Set tasks |
1 – Using the fiscal cliff article, explain in one to three sentences why many investors don't expect the effects of the "fiscal cliff" to linger in the stock market after Jan. 1.
2 – According to the fiscal cliff article, how much is the Standard & Poor's 500 index up in 2012?
3 – Say whether each statement agrees with the fiscal cliff article, answering yes or no and quoting the words from the article that decide it.
(a) The fiscal cliff's tax increases and spending cuts are set to take effect Jan. 1.
(b) David Hefty's firm is located in Portland, Ore.
(c) A recession is certain if Congress and the White House fail to reach a deal.

-- Start Source text --

NEW YORK (AP) — You've heard the predictions for what happens if the country goes over the ‘‘fiscal cliff’’: The economy will shrink, nervous consumers will stop spending, and the stock market will plunge.
But those doomsday predictions are overblown, some professional investors say.
Even if Congress and the White House can’t reach a deal, the higher taxes and lower government spending that would follow would kick in only gradually. A recession is not guaranteed.
What’s much more important to the stock market, the experts say, are economic fundamentals.
‘‘History has shown that the economy is going to do what the economy is going to do,’’ says Scott Carmack, co-portfolio manager at Leader Capital in Portland, Ore. ‘‘And politics don’t create some sort of disaster.’’
Whatever happens, the ‘‘fiscal cliff’’ — sweeping tax increases and government spending cuts set to take effect Jan. 1 — is going to dominate the headlines and the market for the next week.
The Associated Press posed a few big questions to investing experts.
Q: What’s going to happen in the stock market between now and the budget deadline of Dec. 31?
The market hates uncertainty. If there’s no deal next week, expect stocks to fall.
‘‘We always knew we were going to get some volatility here,’’ Carmack says. ‘‘Depending on leaders in Washington to come to some kind of agreement is like pulling teeth.’’
Besides, there are other incentives for people to pull money out of the market. Some professional investors are selling to lock in gains for the year. Others are selling because investments could be taxed at higher rates next year.
‘‘It’s been a pretty good year in the market,’’ says Peter Tuz, co-manager of the Chase Growth and Chase Mid Cap Growth mutual funds in Charlottesville, Va. The Standard & Poor’s 500 index is up more than 13 percent in 2012.
‘‘People might look at that uncertainty and say, ‘I'm happy with that, and now I'll take some money aside, and sell,'’’ he says.
Q: What about after Jan. 1?
Deal or no deal, many investors don’t expect the effects of the ‘‘fiscal cliff’’ to linger in the stock market for too long. One big reason is that everyone has seen it coming for months.
‘‘We’re not overly concerned,’’ says David Hefty, CEO of Hefty Wealth Partners in Auburn, Ind. ‘‘The thing to keep in mind is that what hurts investors, what hurts the market, are things that are unexpected.’’
He adds: ‘‘Everybody has 2008 burned into their minds. They think the fiscal cliff will be the next 2008 event. A 2008 event is when nobody sees it coming, and everyone is blindsided. Nobody’s going to be blindsided by this.’’
Hefty says he'll watch whether the Federal Reserve continues its policy of pumping money into the economy, and fundamentals like housing and unemployment, to decide how to invest in 2013.

-- End Source text --
-- Start Supplied material --

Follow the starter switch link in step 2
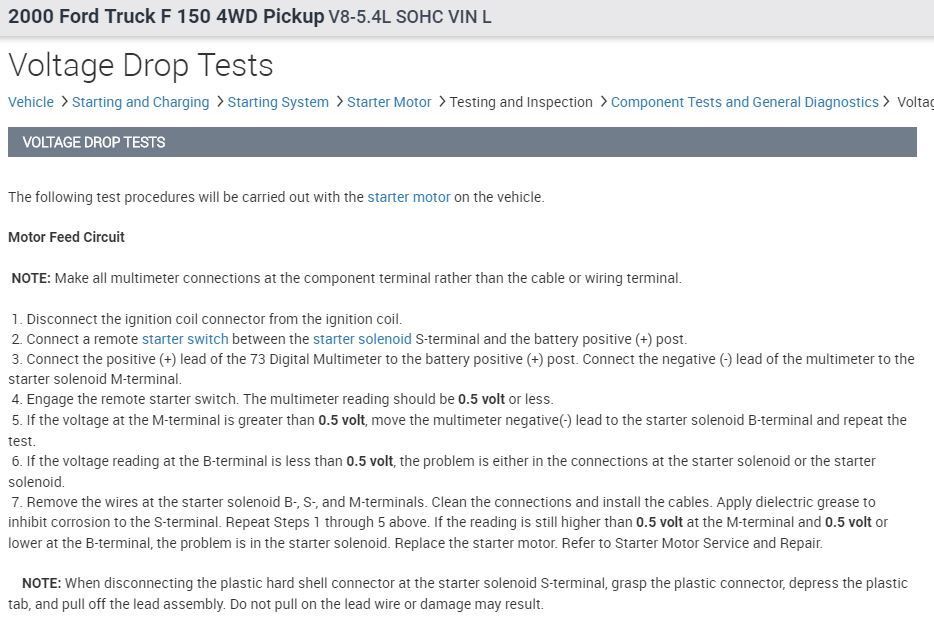Viewport: 934px width, 624px height. click(185, 339)
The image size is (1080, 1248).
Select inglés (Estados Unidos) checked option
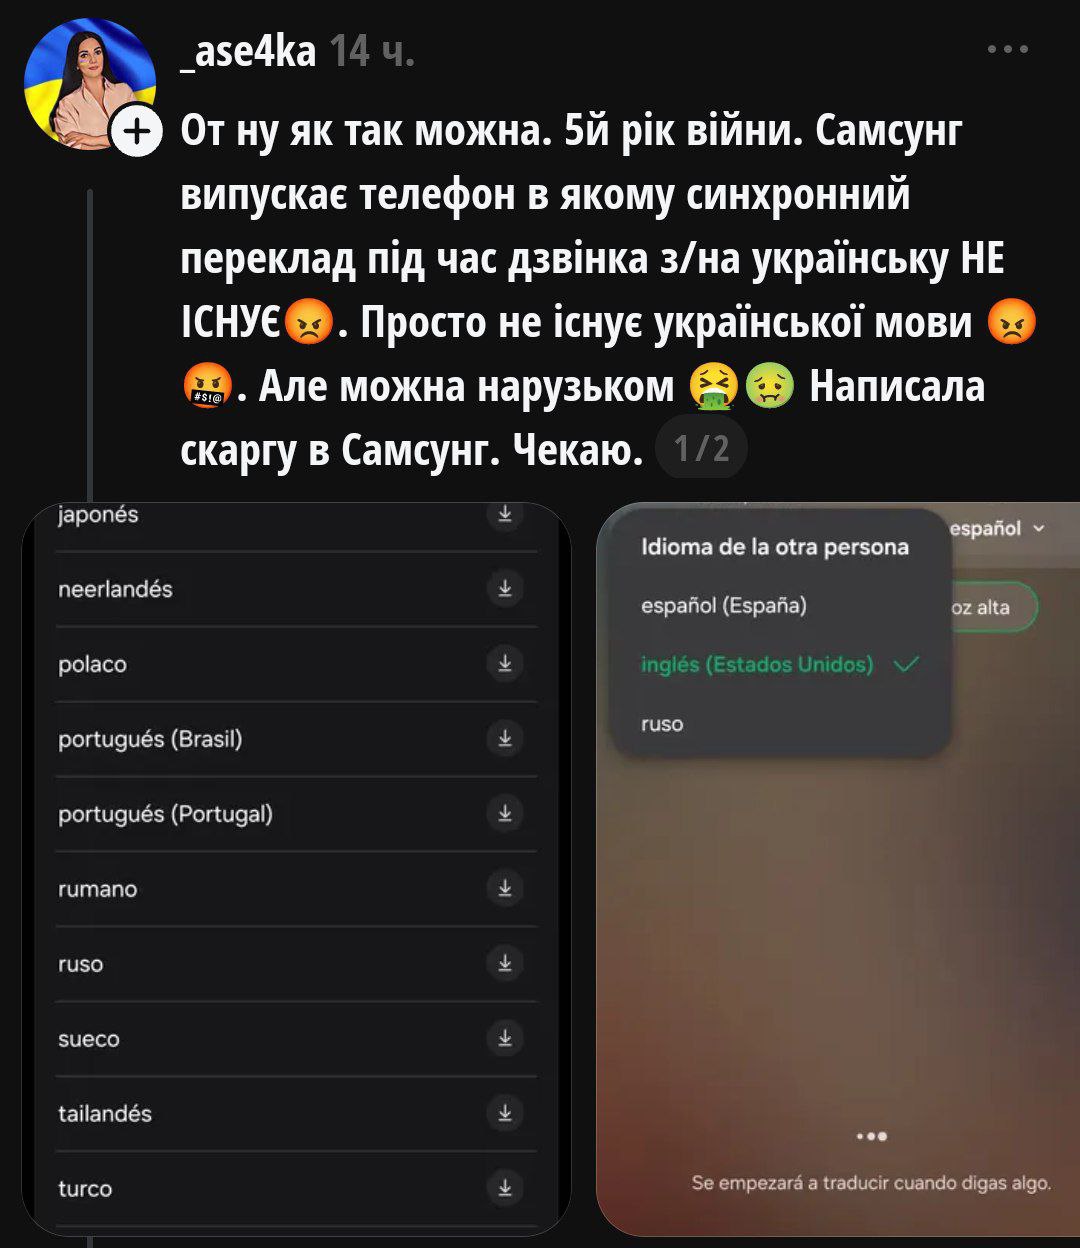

-- End Supplied material --

Exercise solutions |
1 – Everyone has seen the fiscal cliff coming for months. As David Hefty puts it, what hurts investors and the market are unexpected things, and nobody is going to be blindsided by this.

2 – More than 13 percent.

3 –
(a) Yes: "sweeping tax increases and government spending cuts set to take effect Jan. 1"
(b) No: "David Hefty, CEO of Hefty Wealth Partners in Auburn, Ind."
(c) No: "A recession is not guaranteed."